Era ya noche cerrada cuando Noel enfiló el camino hacia el pueblo. Desde lo alto de la colina podía ver las casas de sus vecinos, alumbradas con luces navideñas parpadeantes como estrellas anunciadoras de múltiples Belenes hechos con figuras de cartón piedra, representando a herreros sin forja, reyes montados en camellos y vírgenes estrenando maternidad al lado de ancianos carpinteros que disponían lechos de pajas para recién nacidos al calor de mulas y bueyes. A su mente acudió la imagen de Dosinda en la oscuridad, iluminándose con velas para acostar a los niños, después de una cena frugal a base de gachas de avena, de la que habría reservado una parte para él.
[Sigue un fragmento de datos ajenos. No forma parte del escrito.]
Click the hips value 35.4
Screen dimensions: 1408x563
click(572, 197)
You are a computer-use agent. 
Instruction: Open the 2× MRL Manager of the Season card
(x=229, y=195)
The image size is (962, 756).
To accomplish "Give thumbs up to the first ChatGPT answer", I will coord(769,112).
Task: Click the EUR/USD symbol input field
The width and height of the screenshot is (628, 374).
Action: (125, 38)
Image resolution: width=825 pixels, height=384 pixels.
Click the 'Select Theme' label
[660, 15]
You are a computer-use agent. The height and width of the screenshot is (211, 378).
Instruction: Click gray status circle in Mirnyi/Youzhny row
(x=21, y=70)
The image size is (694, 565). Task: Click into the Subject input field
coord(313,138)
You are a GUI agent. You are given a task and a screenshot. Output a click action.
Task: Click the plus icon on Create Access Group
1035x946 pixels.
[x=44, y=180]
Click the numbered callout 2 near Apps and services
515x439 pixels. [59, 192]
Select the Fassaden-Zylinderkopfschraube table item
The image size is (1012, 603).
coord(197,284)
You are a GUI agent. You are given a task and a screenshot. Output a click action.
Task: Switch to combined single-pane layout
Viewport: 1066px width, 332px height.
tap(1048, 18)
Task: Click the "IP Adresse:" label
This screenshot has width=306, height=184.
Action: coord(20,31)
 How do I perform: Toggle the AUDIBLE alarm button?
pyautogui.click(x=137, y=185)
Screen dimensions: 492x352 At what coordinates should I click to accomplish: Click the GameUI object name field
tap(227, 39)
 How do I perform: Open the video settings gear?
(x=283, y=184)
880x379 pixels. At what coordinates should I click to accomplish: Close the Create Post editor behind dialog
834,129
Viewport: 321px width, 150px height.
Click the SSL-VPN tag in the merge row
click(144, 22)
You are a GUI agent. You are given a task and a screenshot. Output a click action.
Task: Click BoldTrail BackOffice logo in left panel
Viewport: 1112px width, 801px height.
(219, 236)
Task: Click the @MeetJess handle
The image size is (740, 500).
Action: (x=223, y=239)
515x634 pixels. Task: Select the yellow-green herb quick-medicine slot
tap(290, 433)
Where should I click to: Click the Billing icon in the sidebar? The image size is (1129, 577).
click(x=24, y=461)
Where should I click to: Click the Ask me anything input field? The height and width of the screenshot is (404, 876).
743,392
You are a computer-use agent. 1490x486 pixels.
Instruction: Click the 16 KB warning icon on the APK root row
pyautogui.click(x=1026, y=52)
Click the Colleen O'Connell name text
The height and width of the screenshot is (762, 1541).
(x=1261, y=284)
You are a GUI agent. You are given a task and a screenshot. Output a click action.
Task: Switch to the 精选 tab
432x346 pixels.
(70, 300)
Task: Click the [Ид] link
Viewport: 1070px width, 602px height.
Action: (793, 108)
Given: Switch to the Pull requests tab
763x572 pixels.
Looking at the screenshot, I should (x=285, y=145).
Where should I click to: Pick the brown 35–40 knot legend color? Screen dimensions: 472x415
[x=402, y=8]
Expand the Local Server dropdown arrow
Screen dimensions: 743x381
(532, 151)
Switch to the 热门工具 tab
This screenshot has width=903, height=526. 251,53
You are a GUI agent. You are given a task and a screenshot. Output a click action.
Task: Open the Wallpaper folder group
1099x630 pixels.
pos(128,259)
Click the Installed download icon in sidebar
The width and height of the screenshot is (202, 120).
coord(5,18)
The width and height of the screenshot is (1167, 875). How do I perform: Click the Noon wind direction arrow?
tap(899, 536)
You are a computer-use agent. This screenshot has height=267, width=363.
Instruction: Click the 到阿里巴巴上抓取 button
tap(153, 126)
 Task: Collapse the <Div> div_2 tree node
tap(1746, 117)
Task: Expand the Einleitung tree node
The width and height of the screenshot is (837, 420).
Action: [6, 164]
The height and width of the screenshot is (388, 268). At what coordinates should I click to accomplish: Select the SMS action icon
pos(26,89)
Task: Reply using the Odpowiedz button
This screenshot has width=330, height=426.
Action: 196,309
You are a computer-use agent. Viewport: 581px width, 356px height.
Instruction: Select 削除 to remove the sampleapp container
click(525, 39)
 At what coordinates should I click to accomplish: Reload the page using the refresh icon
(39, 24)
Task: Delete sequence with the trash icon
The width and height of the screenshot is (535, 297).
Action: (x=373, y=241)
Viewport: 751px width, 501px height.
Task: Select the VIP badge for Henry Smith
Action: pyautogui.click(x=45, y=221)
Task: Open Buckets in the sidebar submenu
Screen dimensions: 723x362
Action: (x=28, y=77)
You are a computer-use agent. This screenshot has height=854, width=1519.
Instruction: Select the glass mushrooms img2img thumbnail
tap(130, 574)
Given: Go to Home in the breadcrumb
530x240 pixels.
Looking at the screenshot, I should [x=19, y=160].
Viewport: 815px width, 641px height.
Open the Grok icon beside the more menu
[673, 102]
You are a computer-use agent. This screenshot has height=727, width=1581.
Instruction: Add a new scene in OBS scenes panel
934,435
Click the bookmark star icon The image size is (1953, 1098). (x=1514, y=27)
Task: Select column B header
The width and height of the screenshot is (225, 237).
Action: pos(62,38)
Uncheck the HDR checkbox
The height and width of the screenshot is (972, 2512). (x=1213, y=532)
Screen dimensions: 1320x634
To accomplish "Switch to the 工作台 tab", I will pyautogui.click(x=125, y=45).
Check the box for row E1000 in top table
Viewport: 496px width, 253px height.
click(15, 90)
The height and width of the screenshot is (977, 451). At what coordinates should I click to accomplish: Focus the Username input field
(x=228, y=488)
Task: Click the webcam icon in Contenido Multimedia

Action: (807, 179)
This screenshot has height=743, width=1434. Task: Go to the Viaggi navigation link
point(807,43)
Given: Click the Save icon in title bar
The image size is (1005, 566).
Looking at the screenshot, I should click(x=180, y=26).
Para él, que llegaba de nuevo con el saco vacío, como un papá Noel desahuciado que tan solo conservase el nombre, un nombre que a sus padres se le había ocurrido ponerle y que le pesaba, sobre todo en estas fechas, más que el propio saco cuando estaba lleno. Divisó la vivienda y aparcó con cuidado el trineo en la parte de atrás de la casa, cogió la única bolsa de caramelos que le quedaba y soltó a los renos.

Ni una mísera cesta con mazapanes e higos secos le habían dado este año los del centro comercial.